[Screenshot grounding data]
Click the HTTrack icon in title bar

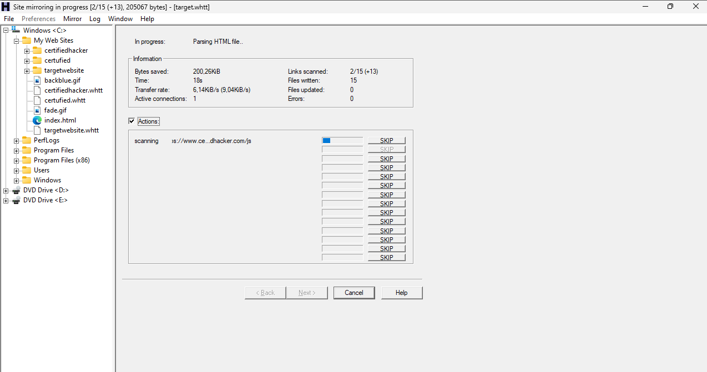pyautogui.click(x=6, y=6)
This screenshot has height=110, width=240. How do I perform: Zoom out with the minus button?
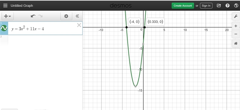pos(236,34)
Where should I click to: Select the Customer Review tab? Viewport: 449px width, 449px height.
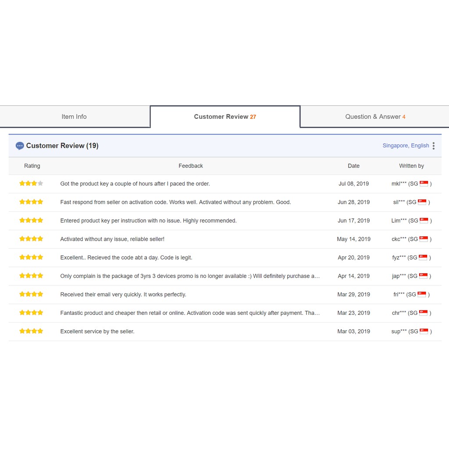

• [What is expected]
Transcribe all the entries precisely. Do not include any picture.

• [Solution for this problem]
Click the HTTrack icon in title bar

pyautogui.click(x=6, y=6)
This screenshot has height=110, width=240. How do I perform: Zoom out with the minus button?
pos(236,34)
Where should I click to: Select the Customer Review tab? Viewport: 449px width, 449px height.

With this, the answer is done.